What you should do>
Return each of the following records verbatim, line by line, without reproducing any of the pictures.

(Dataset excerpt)
################

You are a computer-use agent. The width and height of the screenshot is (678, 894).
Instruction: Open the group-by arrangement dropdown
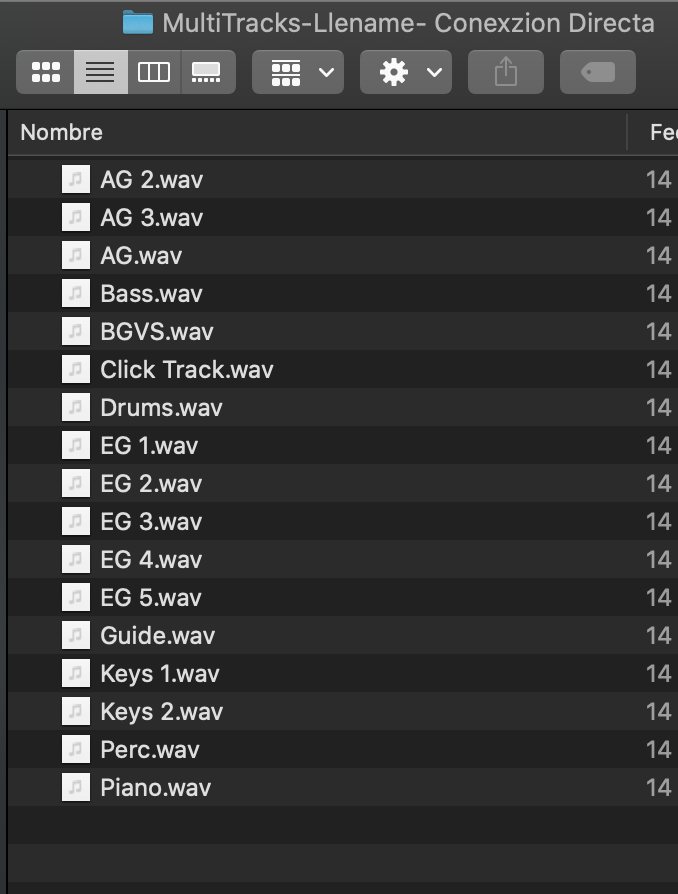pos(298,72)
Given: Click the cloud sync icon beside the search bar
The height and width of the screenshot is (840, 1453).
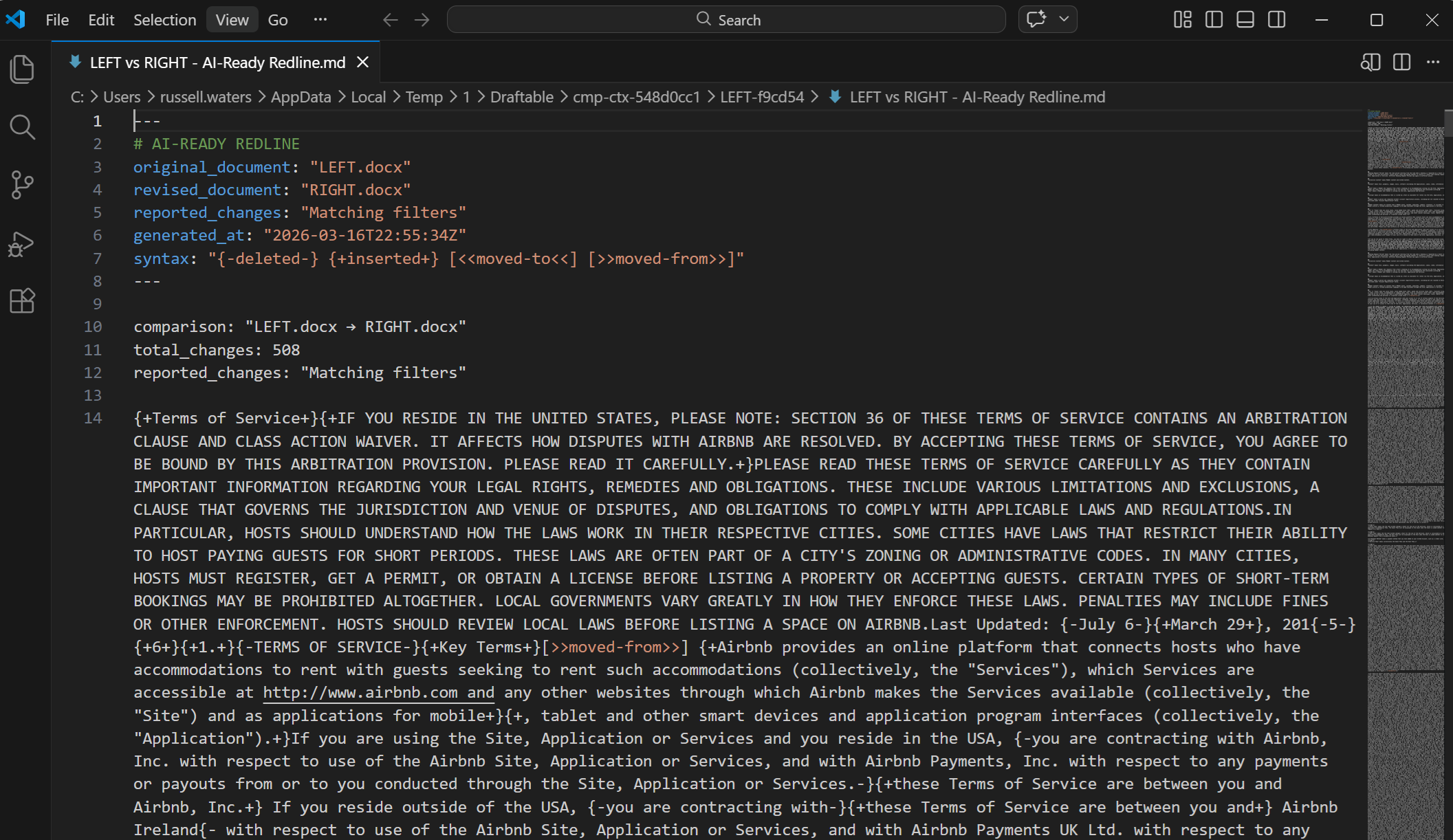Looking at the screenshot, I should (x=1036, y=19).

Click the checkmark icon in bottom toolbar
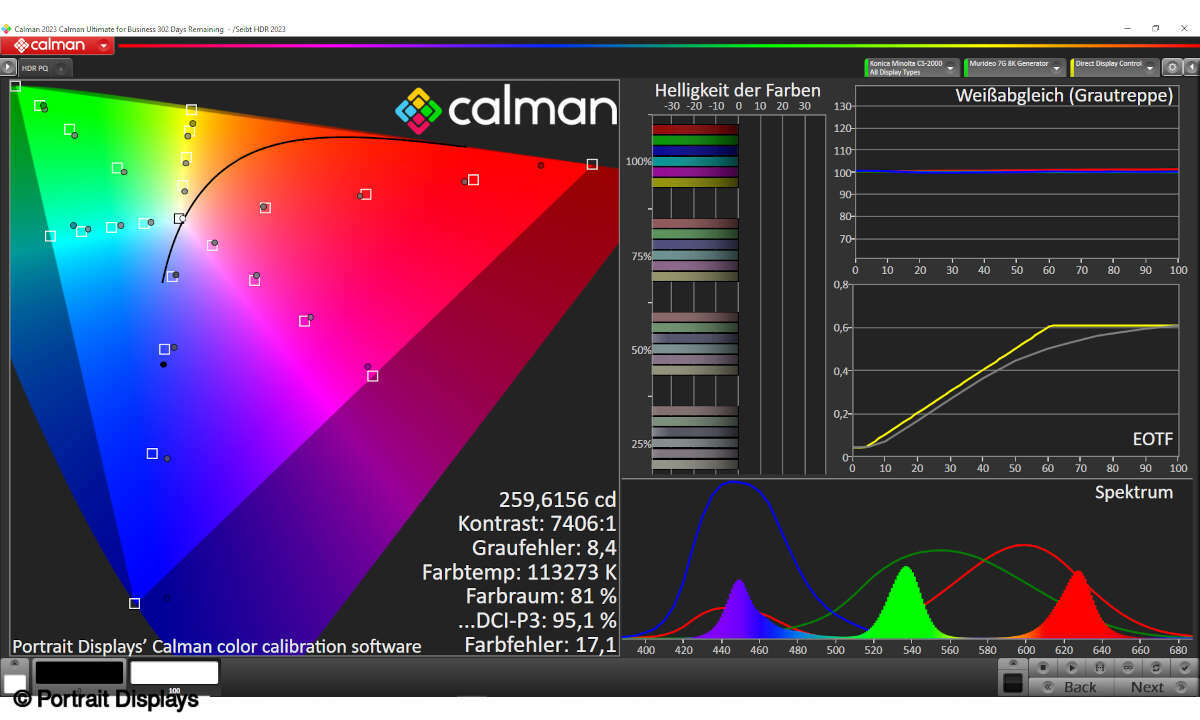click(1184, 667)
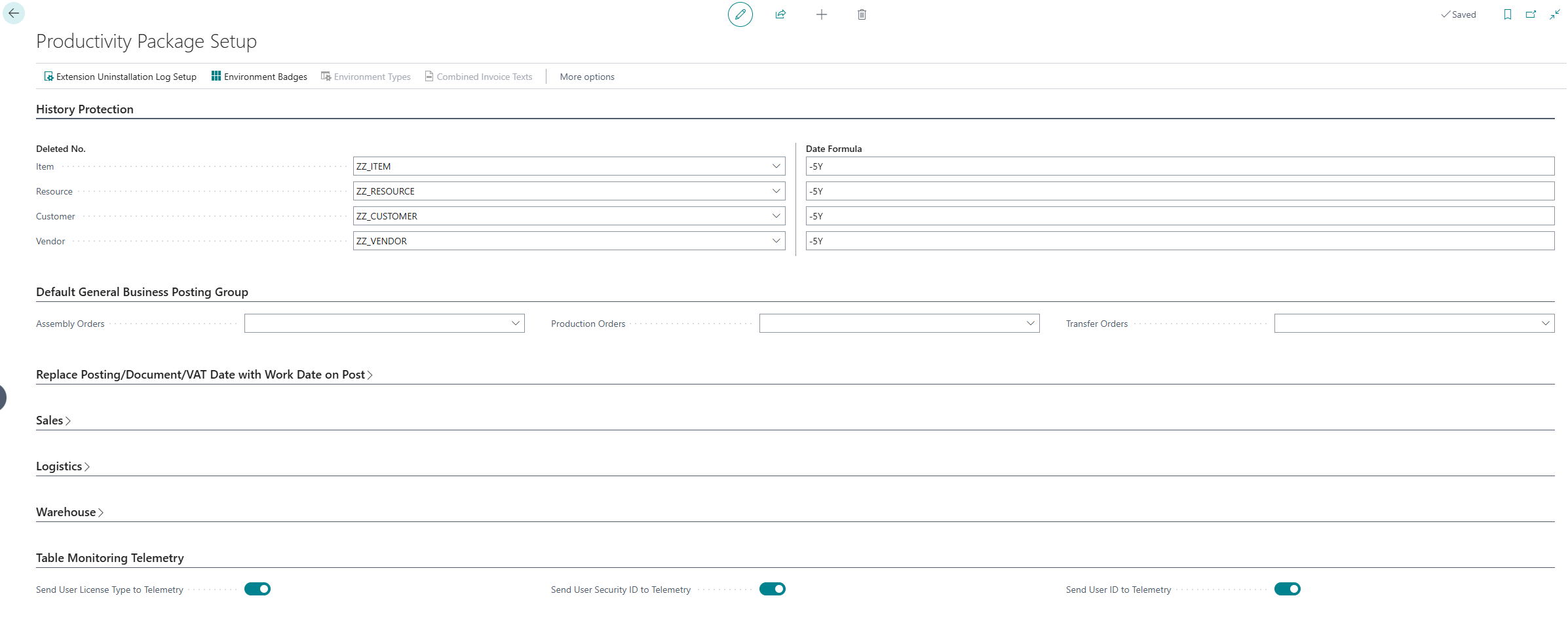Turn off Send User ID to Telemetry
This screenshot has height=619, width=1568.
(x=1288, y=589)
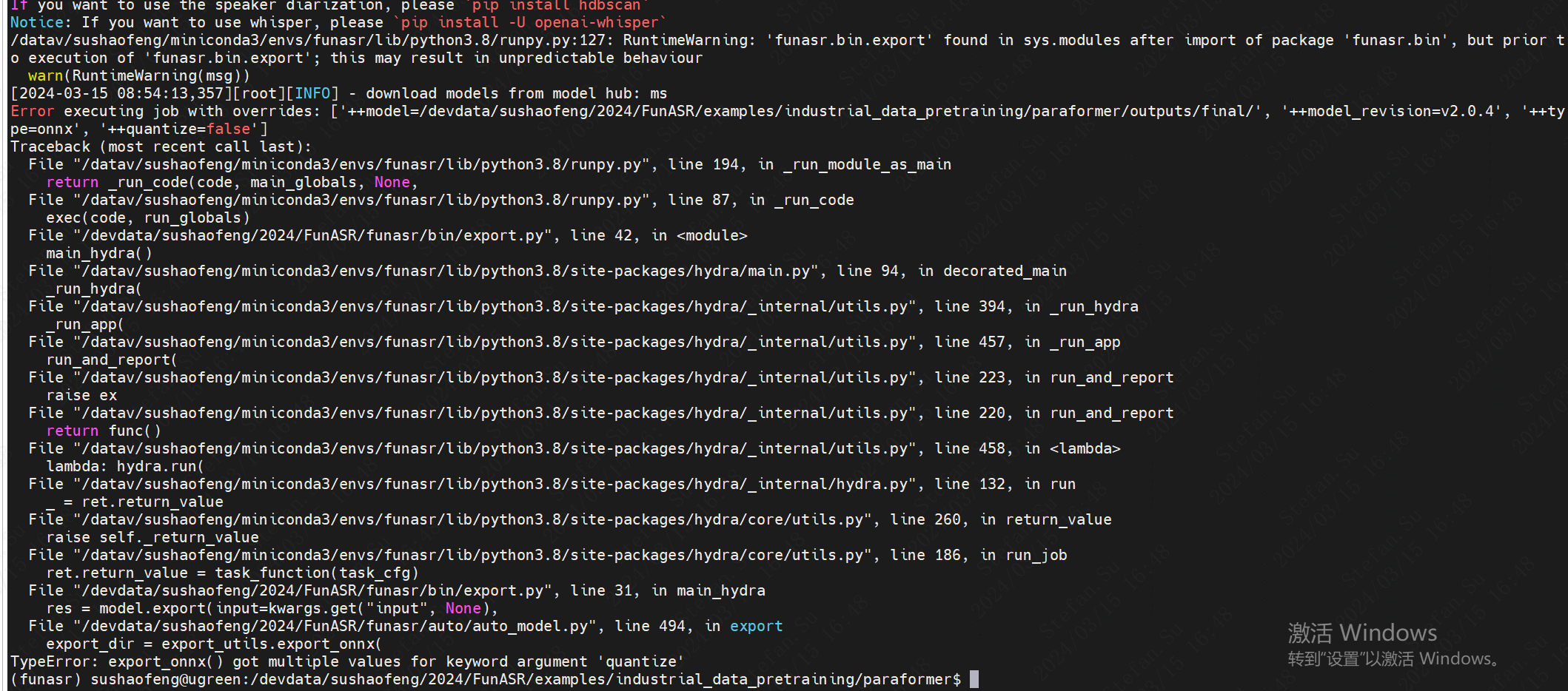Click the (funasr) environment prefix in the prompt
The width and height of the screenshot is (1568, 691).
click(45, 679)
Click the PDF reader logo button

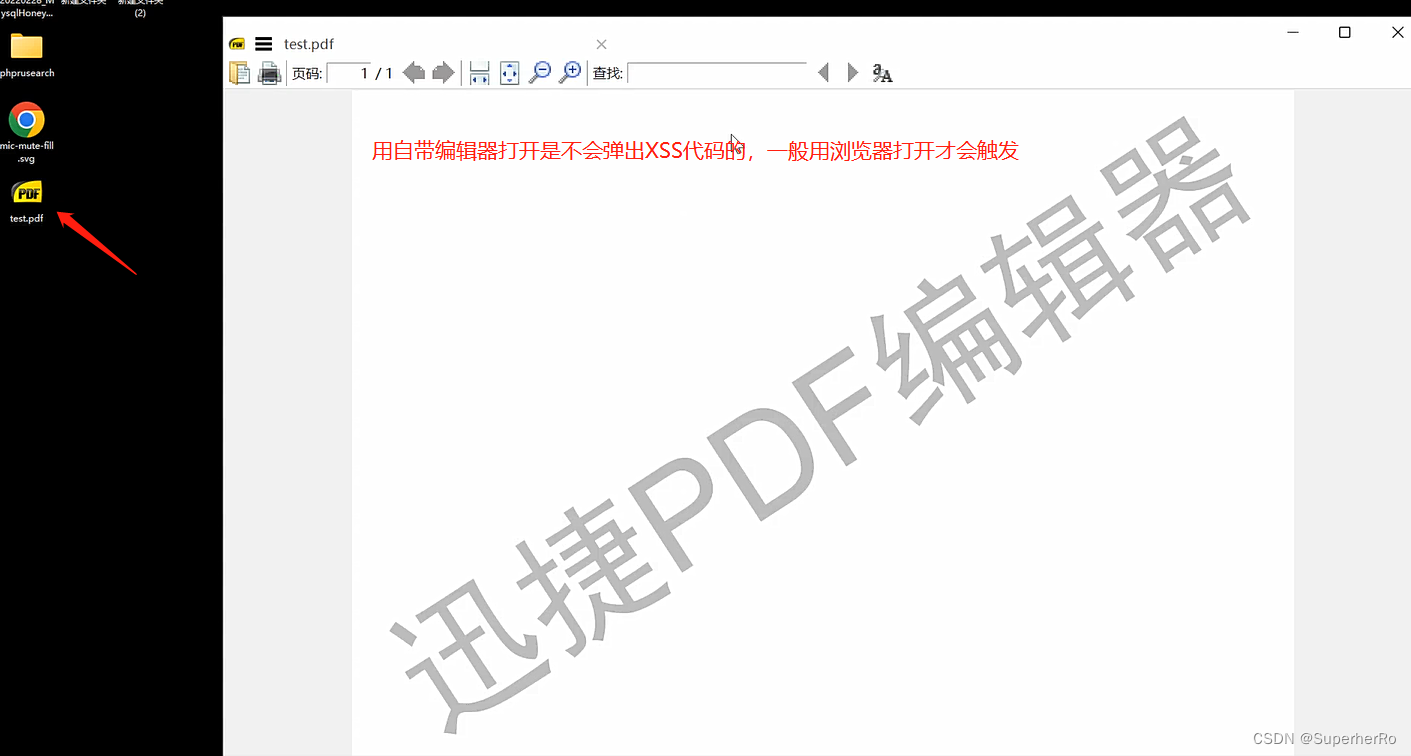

################

Task solution>
You are a computer-use agent. The width and height of the screenshot is (678, 894).
Instruction: Open the group-by arrangement dropdown
pos(298,72)
Given: Click the cloud sync icon beside the search bar
The height and width of the screenshot is (840, 1453).
Looking at the screenshot, I should (x=1036, y=19).

Click the checkmark icon in bottom toolbar
click(1184, 667)
Turn off Send User ID to Telemetry
This screenshot has height=619, width=1568.
(x=1288, y=589)
Click the (funasr) environment prefix in the prompt
The width and height of the screenshot is (1568, 691).
click(45, 679)
Click the PDF reader logo button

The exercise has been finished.